Mais il témoignera de l'importance de la contribution de
Lavoisier, qu'il considère, après William Harvey
(1578-1657), comme la première grande figure de la biologie
moderne.
"Lavoisier, dit-il, avait déjà montré
clairement que les phénomènes physico-chimiques des
êtres vivants sont entretenus par les mêmes causes que
ceux des corps minéraux. Il démontra que les animaux
qui respirent et les métaux que l'on calcine absorbent dans
l'air le même principe actif ou vital, l'oxygène , et
que l'absence de cet air respirable arrête la calcination
aussi bien que la respiration. Dans un autre travail, Lavoisier et
Laplace prouvèrent que l'oxygène, en
pénétrant dans les êtres vivants, engendre en
eux la chaleur organique qui les anime, par une véritable
combustion semblable à la combustion de nos foyers.
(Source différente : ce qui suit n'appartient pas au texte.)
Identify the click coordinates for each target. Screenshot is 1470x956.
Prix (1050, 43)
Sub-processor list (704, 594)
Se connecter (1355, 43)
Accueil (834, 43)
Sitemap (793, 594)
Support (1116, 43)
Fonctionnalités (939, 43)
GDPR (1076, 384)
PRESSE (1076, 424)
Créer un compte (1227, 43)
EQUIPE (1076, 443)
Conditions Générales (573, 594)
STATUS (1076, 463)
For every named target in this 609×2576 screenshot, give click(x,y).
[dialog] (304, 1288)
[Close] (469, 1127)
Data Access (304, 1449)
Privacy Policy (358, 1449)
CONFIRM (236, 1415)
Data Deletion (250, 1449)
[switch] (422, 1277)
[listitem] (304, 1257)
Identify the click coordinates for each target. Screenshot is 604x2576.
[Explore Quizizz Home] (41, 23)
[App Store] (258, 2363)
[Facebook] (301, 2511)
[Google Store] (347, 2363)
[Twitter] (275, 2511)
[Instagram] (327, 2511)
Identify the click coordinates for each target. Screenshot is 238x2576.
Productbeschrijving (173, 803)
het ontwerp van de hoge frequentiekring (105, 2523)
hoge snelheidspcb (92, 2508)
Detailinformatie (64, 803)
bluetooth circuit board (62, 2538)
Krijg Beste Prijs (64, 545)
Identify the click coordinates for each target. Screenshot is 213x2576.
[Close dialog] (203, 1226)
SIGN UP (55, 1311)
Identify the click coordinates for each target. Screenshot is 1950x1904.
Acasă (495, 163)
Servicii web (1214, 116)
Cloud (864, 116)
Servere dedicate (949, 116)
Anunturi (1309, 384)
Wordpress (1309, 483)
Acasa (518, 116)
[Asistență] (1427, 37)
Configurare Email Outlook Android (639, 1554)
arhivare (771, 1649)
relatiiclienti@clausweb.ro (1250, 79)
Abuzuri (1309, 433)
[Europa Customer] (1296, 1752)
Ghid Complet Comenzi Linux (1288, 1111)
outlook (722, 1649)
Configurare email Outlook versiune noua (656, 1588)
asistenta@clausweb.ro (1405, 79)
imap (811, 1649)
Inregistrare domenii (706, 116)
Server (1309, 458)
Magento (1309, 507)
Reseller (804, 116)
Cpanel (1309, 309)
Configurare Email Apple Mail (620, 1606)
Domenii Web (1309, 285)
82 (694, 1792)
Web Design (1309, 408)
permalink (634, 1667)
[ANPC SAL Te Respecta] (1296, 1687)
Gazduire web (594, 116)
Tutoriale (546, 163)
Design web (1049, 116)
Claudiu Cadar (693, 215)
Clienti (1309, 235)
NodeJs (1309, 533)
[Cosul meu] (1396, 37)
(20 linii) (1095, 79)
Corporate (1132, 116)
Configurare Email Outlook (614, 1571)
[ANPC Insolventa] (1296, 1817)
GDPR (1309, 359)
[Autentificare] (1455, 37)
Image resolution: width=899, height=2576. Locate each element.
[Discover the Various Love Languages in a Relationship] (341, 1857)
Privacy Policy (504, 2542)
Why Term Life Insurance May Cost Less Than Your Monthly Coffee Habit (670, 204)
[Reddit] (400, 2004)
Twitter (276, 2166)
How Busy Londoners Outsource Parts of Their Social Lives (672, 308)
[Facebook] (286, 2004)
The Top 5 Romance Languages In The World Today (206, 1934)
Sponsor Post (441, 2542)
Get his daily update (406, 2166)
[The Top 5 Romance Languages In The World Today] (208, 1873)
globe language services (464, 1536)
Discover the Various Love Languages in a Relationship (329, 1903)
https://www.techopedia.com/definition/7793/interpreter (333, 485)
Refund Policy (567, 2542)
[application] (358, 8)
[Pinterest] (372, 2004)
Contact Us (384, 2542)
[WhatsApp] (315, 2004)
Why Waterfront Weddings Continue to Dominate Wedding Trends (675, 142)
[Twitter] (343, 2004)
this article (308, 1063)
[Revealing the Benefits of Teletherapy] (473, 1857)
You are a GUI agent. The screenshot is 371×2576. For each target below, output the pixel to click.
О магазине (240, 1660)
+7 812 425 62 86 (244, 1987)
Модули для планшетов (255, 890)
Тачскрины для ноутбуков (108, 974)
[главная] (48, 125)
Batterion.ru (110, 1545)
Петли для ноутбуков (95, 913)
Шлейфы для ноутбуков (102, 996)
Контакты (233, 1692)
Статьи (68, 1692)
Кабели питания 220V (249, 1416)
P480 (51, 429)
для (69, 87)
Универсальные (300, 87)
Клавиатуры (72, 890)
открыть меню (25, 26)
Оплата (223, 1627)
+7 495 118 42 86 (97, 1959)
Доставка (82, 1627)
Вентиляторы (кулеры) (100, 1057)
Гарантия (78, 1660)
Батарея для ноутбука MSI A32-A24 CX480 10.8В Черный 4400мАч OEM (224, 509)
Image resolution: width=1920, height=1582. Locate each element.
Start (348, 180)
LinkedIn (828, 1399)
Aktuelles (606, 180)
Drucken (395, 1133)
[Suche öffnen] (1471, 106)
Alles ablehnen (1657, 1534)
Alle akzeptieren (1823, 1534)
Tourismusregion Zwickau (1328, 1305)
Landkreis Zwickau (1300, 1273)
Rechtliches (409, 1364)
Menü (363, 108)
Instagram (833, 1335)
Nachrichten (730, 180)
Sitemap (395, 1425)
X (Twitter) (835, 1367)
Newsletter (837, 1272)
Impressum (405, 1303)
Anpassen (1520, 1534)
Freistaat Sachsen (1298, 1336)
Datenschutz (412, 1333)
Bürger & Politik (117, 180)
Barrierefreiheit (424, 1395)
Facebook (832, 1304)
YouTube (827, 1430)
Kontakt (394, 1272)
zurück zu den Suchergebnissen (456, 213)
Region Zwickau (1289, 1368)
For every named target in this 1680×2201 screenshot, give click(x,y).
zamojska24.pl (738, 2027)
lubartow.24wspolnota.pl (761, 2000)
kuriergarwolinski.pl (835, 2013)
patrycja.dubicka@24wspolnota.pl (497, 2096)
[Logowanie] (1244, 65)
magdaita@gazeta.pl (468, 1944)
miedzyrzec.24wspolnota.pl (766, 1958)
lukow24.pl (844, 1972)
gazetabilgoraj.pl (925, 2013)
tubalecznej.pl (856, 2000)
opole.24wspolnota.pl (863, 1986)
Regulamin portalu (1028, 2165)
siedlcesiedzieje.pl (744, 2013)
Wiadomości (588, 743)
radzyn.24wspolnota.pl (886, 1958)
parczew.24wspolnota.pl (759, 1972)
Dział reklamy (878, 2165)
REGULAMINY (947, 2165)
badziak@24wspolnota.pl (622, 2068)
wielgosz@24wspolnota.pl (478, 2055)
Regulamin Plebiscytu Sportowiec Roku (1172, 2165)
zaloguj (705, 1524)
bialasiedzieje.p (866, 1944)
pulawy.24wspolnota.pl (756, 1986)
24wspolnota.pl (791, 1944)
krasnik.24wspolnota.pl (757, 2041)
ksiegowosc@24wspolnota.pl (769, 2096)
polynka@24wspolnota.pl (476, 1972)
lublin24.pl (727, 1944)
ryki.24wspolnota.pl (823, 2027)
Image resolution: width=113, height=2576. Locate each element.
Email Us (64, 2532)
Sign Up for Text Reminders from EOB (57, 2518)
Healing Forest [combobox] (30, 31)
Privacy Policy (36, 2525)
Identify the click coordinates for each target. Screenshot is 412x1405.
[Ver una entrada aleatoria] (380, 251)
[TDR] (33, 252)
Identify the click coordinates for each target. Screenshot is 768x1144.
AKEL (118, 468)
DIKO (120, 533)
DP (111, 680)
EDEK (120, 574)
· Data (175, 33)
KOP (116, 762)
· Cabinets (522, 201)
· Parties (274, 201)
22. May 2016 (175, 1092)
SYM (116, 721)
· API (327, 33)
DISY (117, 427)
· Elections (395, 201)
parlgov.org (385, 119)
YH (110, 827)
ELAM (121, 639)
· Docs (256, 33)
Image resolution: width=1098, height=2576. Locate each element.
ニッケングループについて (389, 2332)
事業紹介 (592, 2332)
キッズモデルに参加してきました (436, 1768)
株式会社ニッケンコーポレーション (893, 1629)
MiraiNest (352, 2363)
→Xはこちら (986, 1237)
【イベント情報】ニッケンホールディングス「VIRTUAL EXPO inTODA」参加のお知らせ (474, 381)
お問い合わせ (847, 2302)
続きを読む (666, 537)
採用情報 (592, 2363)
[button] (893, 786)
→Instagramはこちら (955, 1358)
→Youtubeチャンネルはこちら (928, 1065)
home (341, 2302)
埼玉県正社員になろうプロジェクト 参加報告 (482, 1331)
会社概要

L'antique fiction de la vie comparée à une flamme
qui brille et s'éteint cessa d'être une simple
métaphore pour devenir une réalité
scientifique. Ce sont en effet les mêmes conditions
chimiques qui alimentent le feu dans la nature inorganique et la
vie dans la nature organique. Si, partant du fait signalé
par Lavoisier, nous descendons dans l'analyse expérimentale
des fonctions vitales, nous verrons que dans tous les tissus, dans
tous les organes, c'est l'oxygène qui est toujours à
la fois l'excitateur des phénomènes
physico-chimiques et la condition de l'activité
fonctionnelle de la matière organisée.
L'oxygène pénètre dans les animaux par la
surface respiratoire et la circulation répand la vie dans
tous les organes et dans tous les éléments
organiques en leur distribuant l'oxygène dissous dans le
sang artériel." (Cl. Bernard, "Le problème de la
physiologie générale", in La science expérimentale, Paris: Baillière,1878, pp. 122-23).